Accusée d'escroquerie, la députée LFI Sophia Chikirou s'est exprimée ce mardi devant le tribunal correctionnel de Paris, contestant la sincérité des poursuites judiciaires qui, selon elle, visent à entraver sa carrière politique.
Les faits remontent à 2018, lorsque la candidate aux dernières municipales à Paris avait pour mission de diriger un média. Pourtant, l'audience de cette semaine s'est tenue sans parties civiles, après qu'un accord a été atteint pour abandonner les poursuites avec son ancienne webtélé, Le Média.
S'exprimant avec passion, Chikirou a déclaré à la procureure : "Je ne comprends pas pourquoi cette affaire resurfit alors que j'étais candidate.

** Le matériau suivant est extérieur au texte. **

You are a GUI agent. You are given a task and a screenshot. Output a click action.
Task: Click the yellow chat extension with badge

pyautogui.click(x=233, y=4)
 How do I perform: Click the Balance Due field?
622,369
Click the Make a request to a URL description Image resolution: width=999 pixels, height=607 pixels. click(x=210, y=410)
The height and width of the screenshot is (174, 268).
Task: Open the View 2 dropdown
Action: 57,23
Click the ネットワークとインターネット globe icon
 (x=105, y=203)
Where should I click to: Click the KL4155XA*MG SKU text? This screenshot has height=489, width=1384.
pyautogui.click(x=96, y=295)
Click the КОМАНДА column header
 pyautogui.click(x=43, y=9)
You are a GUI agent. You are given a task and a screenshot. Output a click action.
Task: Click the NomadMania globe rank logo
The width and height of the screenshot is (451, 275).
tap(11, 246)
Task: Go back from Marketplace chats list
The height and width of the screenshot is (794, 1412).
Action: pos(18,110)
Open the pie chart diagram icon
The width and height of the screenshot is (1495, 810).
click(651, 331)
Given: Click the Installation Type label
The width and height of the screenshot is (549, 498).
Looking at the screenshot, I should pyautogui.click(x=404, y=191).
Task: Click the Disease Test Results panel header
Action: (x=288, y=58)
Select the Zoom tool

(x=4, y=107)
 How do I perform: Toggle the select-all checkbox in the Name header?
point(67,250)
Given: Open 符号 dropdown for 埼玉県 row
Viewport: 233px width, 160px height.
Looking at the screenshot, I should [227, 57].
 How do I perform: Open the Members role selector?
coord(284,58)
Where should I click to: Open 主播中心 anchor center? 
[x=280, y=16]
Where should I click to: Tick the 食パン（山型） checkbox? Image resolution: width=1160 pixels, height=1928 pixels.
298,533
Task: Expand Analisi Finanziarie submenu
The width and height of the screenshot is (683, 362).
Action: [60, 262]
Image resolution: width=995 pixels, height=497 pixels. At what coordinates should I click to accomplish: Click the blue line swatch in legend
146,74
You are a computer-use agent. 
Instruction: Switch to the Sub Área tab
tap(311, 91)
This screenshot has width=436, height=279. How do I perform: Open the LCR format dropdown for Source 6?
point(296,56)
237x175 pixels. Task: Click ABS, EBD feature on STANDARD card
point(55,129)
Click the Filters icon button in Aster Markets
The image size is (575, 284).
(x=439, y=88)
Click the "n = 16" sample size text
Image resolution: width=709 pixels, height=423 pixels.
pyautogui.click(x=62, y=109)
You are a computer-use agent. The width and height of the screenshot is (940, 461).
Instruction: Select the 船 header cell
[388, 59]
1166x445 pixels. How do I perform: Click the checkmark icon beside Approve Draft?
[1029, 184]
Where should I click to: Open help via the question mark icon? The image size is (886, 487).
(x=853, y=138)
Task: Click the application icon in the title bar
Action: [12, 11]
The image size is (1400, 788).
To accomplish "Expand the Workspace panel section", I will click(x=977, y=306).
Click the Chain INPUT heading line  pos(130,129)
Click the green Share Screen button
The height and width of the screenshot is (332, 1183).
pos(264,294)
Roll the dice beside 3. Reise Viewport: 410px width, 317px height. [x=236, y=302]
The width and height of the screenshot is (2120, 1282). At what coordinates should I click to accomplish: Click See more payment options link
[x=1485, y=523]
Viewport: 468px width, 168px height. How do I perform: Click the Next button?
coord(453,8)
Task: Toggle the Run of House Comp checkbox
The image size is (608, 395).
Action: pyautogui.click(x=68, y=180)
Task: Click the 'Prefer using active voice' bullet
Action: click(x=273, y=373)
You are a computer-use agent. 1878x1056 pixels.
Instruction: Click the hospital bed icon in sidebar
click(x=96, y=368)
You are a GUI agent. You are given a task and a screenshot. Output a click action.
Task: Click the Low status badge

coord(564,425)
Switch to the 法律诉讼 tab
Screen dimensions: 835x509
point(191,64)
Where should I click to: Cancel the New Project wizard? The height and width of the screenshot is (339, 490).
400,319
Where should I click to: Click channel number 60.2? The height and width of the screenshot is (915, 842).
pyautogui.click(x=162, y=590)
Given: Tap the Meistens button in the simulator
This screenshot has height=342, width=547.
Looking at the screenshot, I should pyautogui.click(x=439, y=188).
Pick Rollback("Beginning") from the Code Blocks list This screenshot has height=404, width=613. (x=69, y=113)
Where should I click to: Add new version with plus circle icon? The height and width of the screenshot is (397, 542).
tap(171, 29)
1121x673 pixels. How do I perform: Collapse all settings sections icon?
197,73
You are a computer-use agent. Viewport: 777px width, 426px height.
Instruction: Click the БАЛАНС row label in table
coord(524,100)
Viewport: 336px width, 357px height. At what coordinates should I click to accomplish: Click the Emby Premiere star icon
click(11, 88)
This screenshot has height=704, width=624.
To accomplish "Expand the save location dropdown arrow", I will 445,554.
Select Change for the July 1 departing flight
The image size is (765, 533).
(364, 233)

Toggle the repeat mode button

Pourquoi tant d'attente ?" Son avocat, Dominique Tricaud, a soutenu que ce dossier, gardé "comme un poison politique" par le parquet, est davantage un effort pour l'atteindre personnellement.
L'accusation accuse Chikirou de vouloir tromper la banque Crédit du Nord en tentant de transférer 67 146 euros de Le Média à sa société de conseil, Mediascop, tout en ayant aussi subtilisé deux chèques.
En réponse aux questions soulevées lors de l'audience, la procureure a tenté d'établir que la députée, alors sous le coup d'une révocation, aurait abusé de sa position pour obtenir le virement, même si le dossier a été qualifié de "contentieux pouvant être réglé autrement".
Les échanges ont permis d’éclairer les tensions à l’intérieur du média à l’époque, alimentées par des désaccords internes et un contexte délicat. Chikirou a affirmé qu'elle n’avait pas eu vent de son éviction avant un message reçu le jour même pendant son rendez-vous à la banque.
Son avocat a plaidé que les accusations sont infondées, s'appuyant sur le fait que toute situation d'escroquerie requiert un contexte plus complexe qu'un simple différend commercial. Chikirou a également fait part de son souhait de clore ce chapitre : "Huit ans de harcèlement médiatique, c’est épuisant. Je veux mettre un terme à tout cela." Une décision sera rendue le 8 juin.